▽

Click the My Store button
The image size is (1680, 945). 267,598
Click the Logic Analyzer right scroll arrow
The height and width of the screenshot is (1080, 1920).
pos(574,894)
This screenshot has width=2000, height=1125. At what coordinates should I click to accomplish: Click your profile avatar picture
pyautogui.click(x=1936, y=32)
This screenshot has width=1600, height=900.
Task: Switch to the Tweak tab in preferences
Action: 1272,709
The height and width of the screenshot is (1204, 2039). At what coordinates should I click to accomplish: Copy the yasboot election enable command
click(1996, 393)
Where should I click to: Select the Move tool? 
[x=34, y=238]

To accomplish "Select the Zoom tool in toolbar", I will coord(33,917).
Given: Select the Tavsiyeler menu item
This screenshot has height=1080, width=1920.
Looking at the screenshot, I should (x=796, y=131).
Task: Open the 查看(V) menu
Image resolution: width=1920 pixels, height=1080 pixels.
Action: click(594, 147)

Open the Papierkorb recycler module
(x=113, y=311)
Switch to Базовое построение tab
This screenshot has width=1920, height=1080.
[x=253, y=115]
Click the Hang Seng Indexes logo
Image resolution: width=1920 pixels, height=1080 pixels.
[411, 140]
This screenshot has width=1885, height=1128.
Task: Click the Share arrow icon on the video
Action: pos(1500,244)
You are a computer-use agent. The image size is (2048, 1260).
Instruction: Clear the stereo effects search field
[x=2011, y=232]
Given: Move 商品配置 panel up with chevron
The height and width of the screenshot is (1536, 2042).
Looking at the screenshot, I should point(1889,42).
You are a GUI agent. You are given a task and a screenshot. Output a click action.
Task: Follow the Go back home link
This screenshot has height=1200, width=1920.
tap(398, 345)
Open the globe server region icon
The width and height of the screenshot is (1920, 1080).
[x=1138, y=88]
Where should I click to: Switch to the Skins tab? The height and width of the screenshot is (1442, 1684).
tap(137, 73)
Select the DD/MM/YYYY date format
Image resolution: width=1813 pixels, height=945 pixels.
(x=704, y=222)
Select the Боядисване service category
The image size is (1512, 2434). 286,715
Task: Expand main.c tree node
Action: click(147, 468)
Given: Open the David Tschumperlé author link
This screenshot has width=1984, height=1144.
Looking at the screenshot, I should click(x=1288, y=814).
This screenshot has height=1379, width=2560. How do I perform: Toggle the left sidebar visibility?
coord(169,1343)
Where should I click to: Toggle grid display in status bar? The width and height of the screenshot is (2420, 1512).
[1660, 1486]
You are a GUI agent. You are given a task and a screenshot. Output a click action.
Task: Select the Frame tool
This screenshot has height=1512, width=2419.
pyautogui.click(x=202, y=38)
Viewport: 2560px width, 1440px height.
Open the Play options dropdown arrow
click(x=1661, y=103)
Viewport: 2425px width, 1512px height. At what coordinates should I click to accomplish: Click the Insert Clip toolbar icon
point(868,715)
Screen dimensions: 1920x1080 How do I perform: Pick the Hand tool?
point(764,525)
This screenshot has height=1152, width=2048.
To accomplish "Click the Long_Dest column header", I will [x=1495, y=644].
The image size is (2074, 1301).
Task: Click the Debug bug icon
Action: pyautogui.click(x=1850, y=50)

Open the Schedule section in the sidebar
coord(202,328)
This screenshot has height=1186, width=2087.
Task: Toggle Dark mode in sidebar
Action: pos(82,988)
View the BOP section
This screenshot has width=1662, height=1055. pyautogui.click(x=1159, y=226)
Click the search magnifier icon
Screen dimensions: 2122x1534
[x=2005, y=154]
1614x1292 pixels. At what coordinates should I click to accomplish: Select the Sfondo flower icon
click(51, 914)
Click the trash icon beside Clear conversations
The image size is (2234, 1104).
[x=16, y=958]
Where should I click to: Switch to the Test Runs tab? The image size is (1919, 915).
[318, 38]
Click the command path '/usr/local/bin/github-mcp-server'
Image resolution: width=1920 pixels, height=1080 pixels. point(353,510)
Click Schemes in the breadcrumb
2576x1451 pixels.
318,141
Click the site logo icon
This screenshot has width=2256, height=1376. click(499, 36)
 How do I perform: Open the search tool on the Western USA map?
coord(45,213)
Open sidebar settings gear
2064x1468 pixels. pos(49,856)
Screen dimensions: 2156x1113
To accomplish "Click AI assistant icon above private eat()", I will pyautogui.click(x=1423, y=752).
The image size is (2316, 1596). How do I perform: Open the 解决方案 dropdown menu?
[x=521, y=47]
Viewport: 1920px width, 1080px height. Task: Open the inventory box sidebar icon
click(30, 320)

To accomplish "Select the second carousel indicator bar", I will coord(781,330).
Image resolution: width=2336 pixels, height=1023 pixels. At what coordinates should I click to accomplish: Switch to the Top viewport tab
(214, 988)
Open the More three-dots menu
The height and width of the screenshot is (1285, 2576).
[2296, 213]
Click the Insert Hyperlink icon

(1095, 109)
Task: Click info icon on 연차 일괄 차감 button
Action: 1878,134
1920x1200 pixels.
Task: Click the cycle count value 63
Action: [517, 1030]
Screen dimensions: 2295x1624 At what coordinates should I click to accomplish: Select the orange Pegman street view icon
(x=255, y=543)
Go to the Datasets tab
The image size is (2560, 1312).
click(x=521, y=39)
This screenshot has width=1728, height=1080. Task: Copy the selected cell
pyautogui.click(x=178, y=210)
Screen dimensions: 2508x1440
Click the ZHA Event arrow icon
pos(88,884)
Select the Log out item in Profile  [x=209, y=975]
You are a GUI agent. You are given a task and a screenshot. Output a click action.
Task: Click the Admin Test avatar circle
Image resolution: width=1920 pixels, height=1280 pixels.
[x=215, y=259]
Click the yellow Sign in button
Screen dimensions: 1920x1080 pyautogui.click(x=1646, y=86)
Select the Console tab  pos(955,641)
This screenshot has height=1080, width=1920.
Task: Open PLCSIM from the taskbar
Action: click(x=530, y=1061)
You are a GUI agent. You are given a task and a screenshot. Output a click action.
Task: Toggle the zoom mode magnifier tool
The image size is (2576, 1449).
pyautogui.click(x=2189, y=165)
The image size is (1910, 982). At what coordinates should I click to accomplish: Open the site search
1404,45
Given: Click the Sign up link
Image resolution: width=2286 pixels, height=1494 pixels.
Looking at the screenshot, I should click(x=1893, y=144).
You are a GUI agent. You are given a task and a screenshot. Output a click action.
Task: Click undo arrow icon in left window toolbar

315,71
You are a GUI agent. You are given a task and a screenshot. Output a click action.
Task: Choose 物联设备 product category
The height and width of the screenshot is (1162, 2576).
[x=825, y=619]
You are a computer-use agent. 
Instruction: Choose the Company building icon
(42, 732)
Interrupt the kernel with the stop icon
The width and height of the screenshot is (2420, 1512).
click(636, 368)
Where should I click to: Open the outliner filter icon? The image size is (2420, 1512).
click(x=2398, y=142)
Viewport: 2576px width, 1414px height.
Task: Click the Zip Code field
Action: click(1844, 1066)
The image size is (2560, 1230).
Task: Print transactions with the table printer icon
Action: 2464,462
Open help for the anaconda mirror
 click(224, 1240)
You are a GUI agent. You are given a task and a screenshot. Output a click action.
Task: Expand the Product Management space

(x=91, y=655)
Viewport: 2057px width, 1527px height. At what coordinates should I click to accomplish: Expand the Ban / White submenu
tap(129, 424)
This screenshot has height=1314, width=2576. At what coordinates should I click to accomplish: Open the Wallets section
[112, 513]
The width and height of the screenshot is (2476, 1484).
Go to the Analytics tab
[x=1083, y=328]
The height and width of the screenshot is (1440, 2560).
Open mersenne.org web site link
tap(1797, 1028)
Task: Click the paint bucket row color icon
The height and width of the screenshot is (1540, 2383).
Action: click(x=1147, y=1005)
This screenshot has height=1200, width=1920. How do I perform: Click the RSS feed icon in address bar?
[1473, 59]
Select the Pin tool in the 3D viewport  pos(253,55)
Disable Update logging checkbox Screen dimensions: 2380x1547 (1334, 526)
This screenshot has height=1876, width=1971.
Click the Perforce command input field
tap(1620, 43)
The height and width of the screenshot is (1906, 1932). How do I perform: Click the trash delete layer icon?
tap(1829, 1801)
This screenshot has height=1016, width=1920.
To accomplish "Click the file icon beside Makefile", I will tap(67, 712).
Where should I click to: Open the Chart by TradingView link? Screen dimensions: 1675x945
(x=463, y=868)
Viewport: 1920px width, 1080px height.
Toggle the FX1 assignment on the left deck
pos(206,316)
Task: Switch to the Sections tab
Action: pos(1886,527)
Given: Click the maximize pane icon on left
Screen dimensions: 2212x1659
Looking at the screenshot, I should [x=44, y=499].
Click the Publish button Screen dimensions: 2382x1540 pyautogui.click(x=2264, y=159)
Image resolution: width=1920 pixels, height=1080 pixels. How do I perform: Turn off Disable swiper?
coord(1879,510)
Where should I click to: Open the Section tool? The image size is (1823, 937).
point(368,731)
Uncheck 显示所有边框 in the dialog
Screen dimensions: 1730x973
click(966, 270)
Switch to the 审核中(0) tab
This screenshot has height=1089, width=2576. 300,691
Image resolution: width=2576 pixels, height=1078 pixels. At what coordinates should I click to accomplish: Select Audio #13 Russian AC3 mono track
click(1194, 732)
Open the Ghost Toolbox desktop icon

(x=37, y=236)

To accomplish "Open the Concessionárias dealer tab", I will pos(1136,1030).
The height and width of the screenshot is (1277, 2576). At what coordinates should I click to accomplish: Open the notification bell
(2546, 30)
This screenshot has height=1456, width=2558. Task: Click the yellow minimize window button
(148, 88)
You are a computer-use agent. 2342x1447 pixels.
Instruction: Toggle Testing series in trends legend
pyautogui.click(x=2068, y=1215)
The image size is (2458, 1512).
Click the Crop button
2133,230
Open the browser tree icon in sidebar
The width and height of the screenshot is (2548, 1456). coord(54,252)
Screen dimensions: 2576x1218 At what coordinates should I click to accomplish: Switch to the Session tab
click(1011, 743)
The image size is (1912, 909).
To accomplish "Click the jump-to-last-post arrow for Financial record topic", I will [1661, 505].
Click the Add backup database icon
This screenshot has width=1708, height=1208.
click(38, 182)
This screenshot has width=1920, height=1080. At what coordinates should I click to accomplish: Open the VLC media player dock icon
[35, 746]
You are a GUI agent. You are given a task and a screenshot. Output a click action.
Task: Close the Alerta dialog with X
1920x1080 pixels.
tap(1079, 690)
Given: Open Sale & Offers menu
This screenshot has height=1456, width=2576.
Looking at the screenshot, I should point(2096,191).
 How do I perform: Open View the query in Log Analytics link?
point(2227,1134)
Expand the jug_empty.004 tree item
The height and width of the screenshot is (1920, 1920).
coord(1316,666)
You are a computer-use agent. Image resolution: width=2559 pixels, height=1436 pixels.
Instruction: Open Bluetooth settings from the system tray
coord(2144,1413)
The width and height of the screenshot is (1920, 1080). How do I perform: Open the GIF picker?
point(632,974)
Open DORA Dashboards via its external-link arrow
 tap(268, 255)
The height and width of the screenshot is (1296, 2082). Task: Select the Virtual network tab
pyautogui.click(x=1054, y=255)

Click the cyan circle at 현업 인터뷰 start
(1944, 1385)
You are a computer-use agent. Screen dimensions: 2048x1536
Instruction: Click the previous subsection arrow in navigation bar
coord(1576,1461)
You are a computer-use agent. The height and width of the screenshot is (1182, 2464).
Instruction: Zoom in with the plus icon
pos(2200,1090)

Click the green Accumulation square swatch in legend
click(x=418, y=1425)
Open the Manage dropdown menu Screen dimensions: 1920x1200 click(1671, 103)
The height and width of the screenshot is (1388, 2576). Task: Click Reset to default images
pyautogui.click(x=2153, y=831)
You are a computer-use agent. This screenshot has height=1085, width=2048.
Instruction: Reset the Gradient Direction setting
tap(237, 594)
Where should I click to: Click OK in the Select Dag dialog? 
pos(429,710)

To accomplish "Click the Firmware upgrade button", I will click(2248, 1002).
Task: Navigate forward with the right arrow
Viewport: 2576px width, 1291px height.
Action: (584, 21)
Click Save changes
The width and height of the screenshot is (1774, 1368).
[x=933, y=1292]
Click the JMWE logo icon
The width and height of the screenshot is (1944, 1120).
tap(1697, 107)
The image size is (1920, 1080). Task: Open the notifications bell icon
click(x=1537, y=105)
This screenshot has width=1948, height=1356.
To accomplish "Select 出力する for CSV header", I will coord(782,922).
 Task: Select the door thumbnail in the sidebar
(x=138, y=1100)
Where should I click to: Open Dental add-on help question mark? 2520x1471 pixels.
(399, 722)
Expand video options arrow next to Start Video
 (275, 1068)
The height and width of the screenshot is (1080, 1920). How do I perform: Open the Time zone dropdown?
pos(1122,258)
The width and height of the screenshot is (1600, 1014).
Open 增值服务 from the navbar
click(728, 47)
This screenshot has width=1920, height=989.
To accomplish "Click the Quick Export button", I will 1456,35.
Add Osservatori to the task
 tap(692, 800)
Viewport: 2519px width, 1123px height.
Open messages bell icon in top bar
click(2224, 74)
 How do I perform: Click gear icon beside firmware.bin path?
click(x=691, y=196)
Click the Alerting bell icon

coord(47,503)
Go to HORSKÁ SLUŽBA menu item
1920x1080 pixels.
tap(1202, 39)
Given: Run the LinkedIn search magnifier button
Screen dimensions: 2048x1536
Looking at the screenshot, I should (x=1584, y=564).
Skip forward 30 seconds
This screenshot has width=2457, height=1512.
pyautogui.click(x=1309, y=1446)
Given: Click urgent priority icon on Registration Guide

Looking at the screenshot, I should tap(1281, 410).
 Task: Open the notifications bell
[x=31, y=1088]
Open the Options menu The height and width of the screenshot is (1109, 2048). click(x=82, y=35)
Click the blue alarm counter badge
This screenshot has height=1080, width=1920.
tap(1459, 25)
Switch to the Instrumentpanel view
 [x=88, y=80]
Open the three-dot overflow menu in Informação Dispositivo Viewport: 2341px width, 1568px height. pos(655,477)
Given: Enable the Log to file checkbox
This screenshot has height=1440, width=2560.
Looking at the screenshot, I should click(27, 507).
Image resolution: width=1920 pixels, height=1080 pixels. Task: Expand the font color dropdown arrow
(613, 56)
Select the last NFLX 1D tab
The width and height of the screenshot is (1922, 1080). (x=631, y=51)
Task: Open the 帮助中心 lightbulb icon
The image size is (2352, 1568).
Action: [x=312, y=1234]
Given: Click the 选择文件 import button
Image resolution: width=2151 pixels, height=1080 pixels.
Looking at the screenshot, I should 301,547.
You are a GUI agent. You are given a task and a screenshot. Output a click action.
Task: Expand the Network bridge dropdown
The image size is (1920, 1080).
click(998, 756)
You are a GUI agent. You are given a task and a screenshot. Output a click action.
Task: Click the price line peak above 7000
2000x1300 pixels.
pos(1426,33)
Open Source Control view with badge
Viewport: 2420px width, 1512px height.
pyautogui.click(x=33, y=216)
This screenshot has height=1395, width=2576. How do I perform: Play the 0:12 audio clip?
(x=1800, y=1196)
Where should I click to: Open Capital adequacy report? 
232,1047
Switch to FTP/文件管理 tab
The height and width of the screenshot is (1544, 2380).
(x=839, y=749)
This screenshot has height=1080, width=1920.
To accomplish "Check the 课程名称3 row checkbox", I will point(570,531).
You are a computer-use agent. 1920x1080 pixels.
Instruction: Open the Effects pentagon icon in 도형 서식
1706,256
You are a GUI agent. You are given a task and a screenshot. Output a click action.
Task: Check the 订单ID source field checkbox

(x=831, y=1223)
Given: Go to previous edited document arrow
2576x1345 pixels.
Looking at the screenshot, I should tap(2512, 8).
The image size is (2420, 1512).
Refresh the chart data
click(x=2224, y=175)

△

**Exercise brief**. Copy every line in the records above that contains the word "computer".

**Response**.
You are a computer-use agent. The image size is (2048, 1260).
You are a computer-use agent. 
You are a computer-use agent. 2342x1447 pixels.
You are a computer-use agent. Image resolution: width=2559 pixels, height=1436 pixels.
You are a computer-use agent. Screen dimensions: 2048x1536
You are a computer-use agent. The height and width of the screenshot is (1182, 2464).
You are a computer-use agent. This screenshot has height=1085, width=2048.
You are a computer-use agent. 1920x1080 pixels.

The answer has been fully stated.